All the time she was out of the buggy and just perched on one of the bits of equipment his hands would hover close to her, his whole body would want to shield her, as much from the roughness of other children and the intrusions of other parents as from any other form of harm. He’d keep guard of her and would think while he did so, as he would at other times of such close vigilance, of what would become of her in later life, of how her life would be when he was gone, of the possibility, which was not at all unreal, of his being gone before she was a woman with whom he might have a grown-up conversation. He’d feel a punishing stab. But he had her burblings.

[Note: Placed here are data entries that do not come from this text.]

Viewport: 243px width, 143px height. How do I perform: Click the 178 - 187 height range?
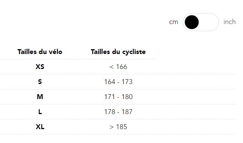pyautogui.click(x=118, y=112)
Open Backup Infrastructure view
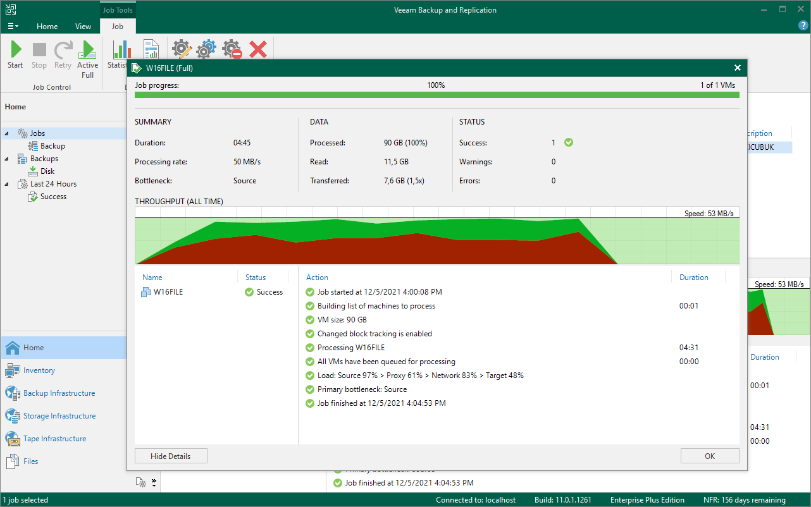This screenshot has width=811, height=507. tap(59, 393)
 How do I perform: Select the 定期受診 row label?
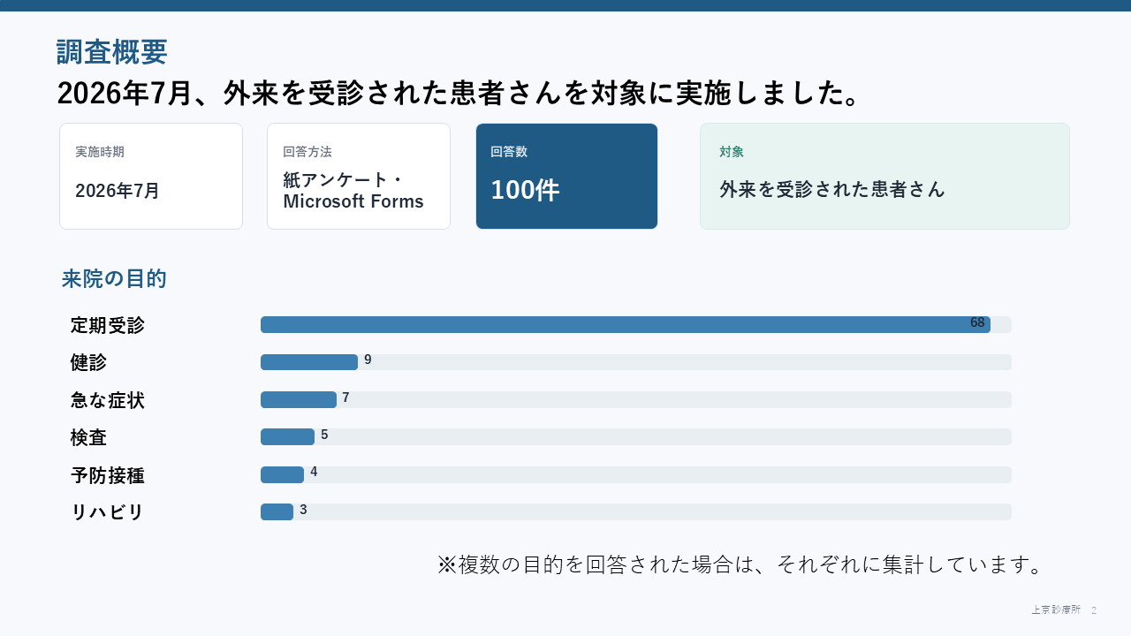tap(108, 325)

They approached the play area. But the whole park, with its tree-lined paths and expanses of grass, its peeping bulbs and its joggers, dog-walkers and buggies, was like a play area, and on this smiling Sunday morning was the very image of communal well-being. It was the serener broader version of the kids’ place, without the latter’s tendency (he could see that this morning it was thickly patronised) to teeter into stressful frenzy. In truth, he didn’t greatly like the play area, but Lucy wasn’t able to say to him, understandingly and exoneratingly, ‘It’s okay, we don’t really have to go there.’